Not All Errors Are Equal: Investigation of Speech Recognition Errors in Alzheimer's Disease Detection
Jiawen Kang, Junan Li, Jinchao Li, Xixin Wu, Helen Meng
TL;DR
The study addresses how ASR errors affect BERT-based Alzheimer's disease detection from spontaneous speech. Using the ADReSS dataset, a TDNN ASR front-end is paired with a BERT↔PCA↔SVM detection pipeline, revealing a non-linear relationship between $WER$ and detection performance: high transcription errors can still yield near-top AD classification accuracy. Crucially, stopwords dominate ASR error counts but contribute minimally to discrimination, while task-related keywords—though a small fraction of errors—exert disproportionate influence on classification. These findings highlight the importance of preserving diagnostically relevant words and suggest avenues for ASR-robust AD detection systems that leverage keyword signals and semantic structure rather than bulk word accuracy. The work informs practical design strategies for scalable, speech-based AD screening by clarifying which error types matter most for downstream decision-making.
Abstract
Automatic Speech Recognition (ASR) plays an important role in speech-based automatic detection of Alzheimer's disease (AD). However, recognition errors could propagate downstream, potentially impacting the detection decisions. Recent studies have revealed a non-linear relationship between word error rates (WER) and AD detection performance, where ASR transcriptions with notable errors could still yield AD detection accuracy equivalent to that based on manual transcriptions.

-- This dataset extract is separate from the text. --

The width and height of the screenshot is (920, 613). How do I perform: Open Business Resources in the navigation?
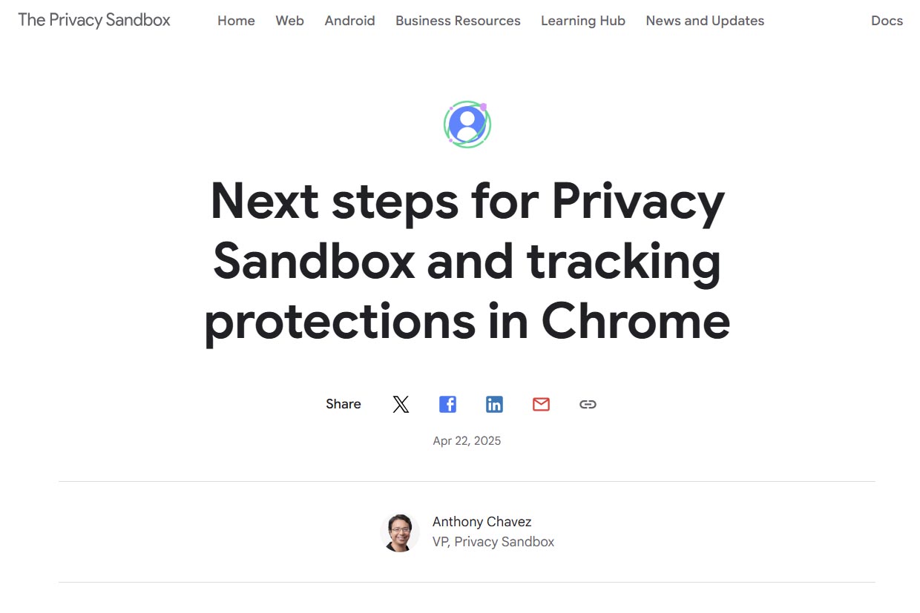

This work presents a series of analyses to explore the effect of ASR transcription errors in BERT-based AD detection systems. Our investigation reveals that not all ASR errors contribute equally to detection performance. Certain words, such as stopwords, despite constituting a large proportion of errors, are shown to play a limited role in distinguishing AD. In contrast, the keywords related to diagnosis tasks exhibit significantly greater importance relative to other words. These findings provide insights into the interplay between ASR errors and the downstream detection model.